=== Passage given ===
隨著政治轉型,原本擔任政治改革者角色的「另類媒體」也有了極大的轉變,另類媒體運用者不僅從「政治團體」換成是「社運團體」,運用媒介也從傳統的印刷、電子形式變成是網路的溝通方式,特別是具有即時互動特性的網路虛擬社區。本文以同志社運團體及其屬性之網路虛擬社區為研究對象,以「另類媒體」的角度來檢視同志虛擬社區在台灣政治參與中之角色扮演。研究結果發現同志群體不僅在網路上互動討論相關同志社會議題,也在網路外的真實世界中集結認同力量向執政政府爭取同志權益。社運團體將「網路虛擬社區」成為一種結集力量的「另類媒體」,在此研究探討中可看到答案是肯定的。

 

關鍵字:網路、另類媒體、虛擬社區、同志運動

 

Introduction

Alternative media open up different types of communicating ways by more active and positive access to announce opinions and feelings of minorities. When mainstream media has traditionally spoken to and for the homogeneous middle, alternative media also have created spaces for alternative voices that provide the focus both for specific community interests as well as for the contrary and the subversive (Kessler, 1984).

The Internet has grown during 1990s from a tiny medium of communication, to a flourishing medium of political advocacy. In contrast to most popular media, the Internet's greatest power is its ability to equalize people. However, it is a powerful interactive tool of political communication. As computers become more affordable, and Internet access fees decrease more people will join the Internet community. Thus, the Internet community will be more representative of the general population. As a whole, the Internet is a crystal light of society; those with more power and resources will have a bigger space (Atton, 2002).
=== Given information ===
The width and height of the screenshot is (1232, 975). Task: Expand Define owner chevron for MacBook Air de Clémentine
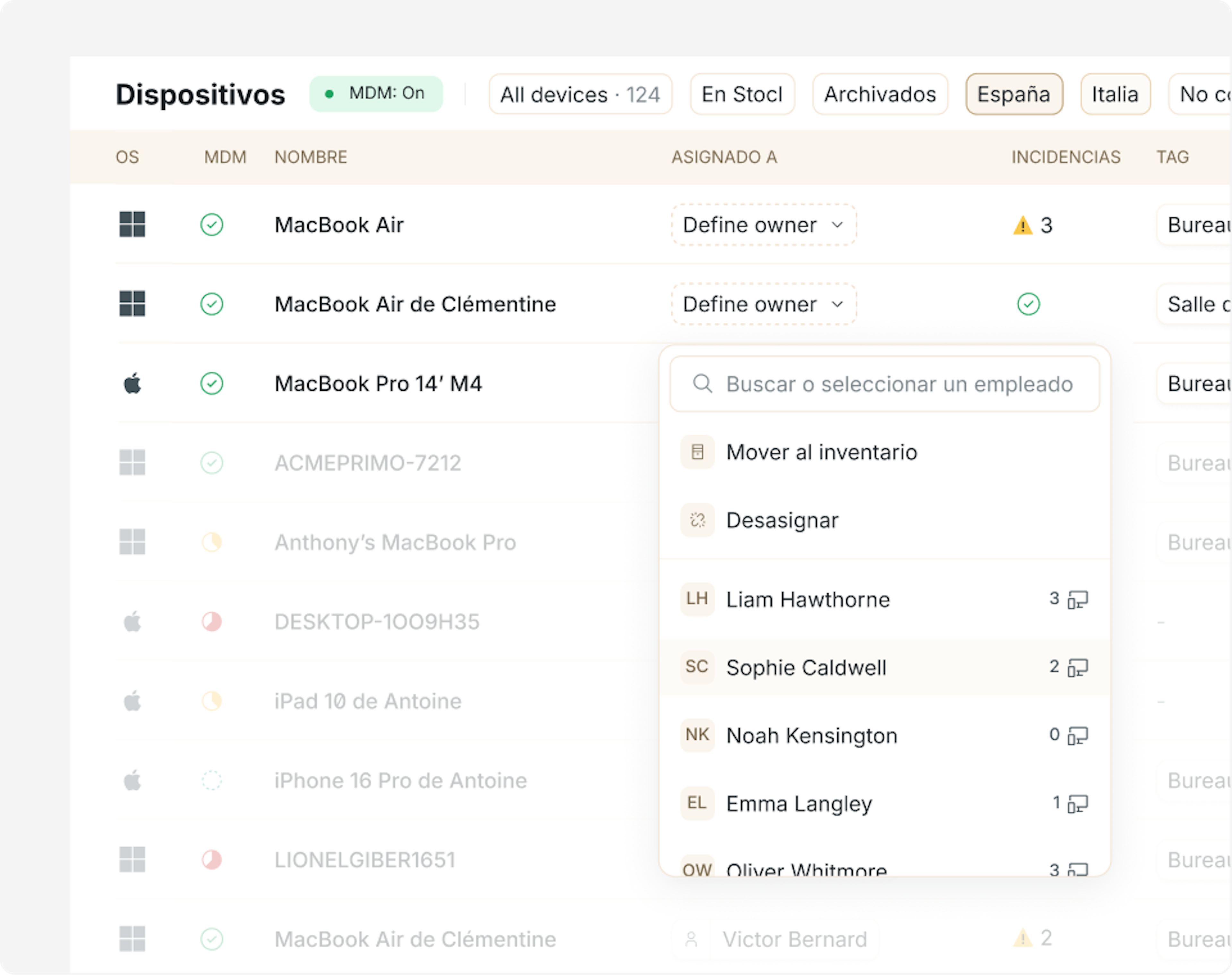pos(837,304)
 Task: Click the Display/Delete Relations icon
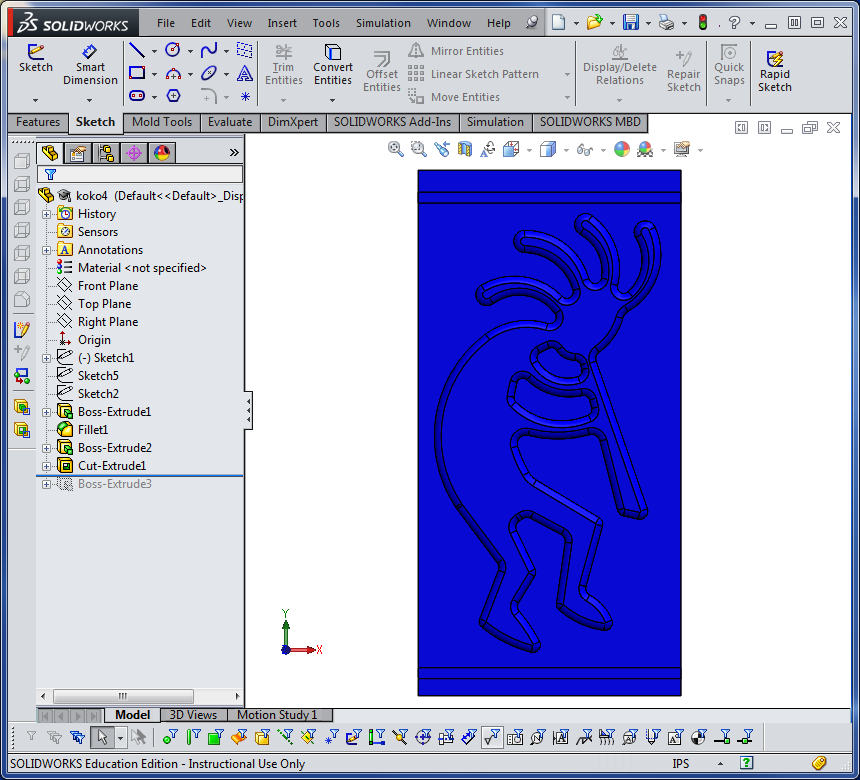coord(619,65)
===
What is being asked: Transcribe everything in the passage on alternative media from "The Internet has" down to "space (Atton, 2002).".

Task answer:
The Internet has grown during 1990s from a tiny medium of communication, to a flourishing medium of political advocacy. In contrast to most popular media, the Internet's greatest power is its ability to equalize people. However, it is a powerful interactive tool of political communication. As computers become more affordable, and Internet access fees decrease more people will join the Internet community. Thus, the Internet community will be more representative of the general population. As a whole, the Internet is a crystal light of society; those with more power and resources will have a bigger space (Atton, 2002).